Living arrangements will be crucial:
- Seniors who can live on their own cost the country relatively little—they even contribute to the economy. But those who move into nursing homes start to run up a significant tab—starting at $52,000 a year. People who are isolated and lonely end up in nursing homes sooner. Hence, finding ways to keep people living on their own, socially engaged, healthy, happy, and out of care isn’t just a personal or family goal—it’s a national priority.
Margonelli’s proposed solution to the issue of housing for older people is a provocative one. She thinks that trailer parks are the answer.
In Britain, mobile homes are associated with holiday accommodation more than anything else, but to the American mind to live in a trailer is to be poor – dirt poor.

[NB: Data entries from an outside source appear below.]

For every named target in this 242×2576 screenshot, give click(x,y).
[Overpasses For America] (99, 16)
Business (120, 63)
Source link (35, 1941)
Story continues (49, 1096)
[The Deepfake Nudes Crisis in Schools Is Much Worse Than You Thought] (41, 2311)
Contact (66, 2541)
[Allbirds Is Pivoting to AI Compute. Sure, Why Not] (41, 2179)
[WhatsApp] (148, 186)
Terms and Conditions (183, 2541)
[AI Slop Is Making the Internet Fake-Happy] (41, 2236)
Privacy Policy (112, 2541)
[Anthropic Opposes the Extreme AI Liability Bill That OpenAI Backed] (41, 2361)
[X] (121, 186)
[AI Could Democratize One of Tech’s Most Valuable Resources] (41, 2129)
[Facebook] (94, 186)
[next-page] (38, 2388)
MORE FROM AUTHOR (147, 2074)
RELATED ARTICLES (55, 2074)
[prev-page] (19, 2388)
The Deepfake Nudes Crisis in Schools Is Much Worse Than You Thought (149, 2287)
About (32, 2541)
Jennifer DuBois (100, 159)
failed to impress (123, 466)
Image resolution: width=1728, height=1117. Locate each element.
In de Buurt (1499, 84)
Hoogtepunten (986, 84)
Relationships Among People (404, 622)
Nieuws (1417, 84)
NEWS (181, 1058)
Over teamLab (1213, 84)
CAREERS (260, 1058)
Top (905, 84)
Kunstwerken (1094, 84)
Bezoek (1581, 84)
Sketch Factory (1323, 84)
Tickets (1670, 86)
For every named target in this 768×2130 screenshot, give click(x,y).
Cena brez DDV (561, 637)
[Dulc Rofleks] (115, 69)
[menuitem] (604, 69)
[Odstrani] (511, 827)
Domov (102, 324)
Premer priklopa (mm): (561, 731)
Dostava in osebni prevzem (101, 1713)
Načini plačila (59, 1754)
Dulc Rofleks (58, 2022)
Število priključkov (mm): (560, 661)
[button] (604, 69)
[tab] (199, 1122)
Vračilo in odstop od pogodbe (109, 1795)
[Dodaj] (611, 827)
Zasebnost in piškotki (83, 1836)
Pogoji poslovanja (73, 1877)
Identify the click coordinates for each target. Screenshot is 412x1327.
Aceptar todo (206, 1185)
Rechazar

Nasty epithets like ‘trailer trash’ only add to the social stigma.
So, given the choice, why would senior citizens even consider such an option? Value for money is one reason:
- “Units built since 1976, when the Department of Housing and Urban Development started regulating their construction, can last as long as site-built homes when they’re well built and maintained. Yet they cost far less: $41 per square foot versus $85 per square foot and up… In one survey, nine out of 10 owners of manufactured homes said they were satisfied with their dwellings.”
But as well as providing affordability and manageability, mobile homes also lend themselves to the creation of purpose-designed retirement communities – and that could be very important indeed:
- “Most places in America make it hard to grow old. Older people in neighborhoods with high crime, lots of traffic, and poor lighting have been found to ‘lose functioning’ (in other words, need nursing homes) earlier than those who live where they can walk. Those who live in the suburbs lose their social networks when they stop driving and become isolated. Loneliness is a killer: Over a six-year period, lonely seniors are 45 percent more likely to die and 59 percent more likely to decline than those who aren’t lonely.”
One thing is for sure: As their baby boomers get old, the nations of the west will need to find entirely new ways of dealing with unprecedented demographic pressures. Imagination will be required, because things cannot go on as they are. Few people want to go to a nursing home before they have to, and we’ll run out of money if, as a rule, they do.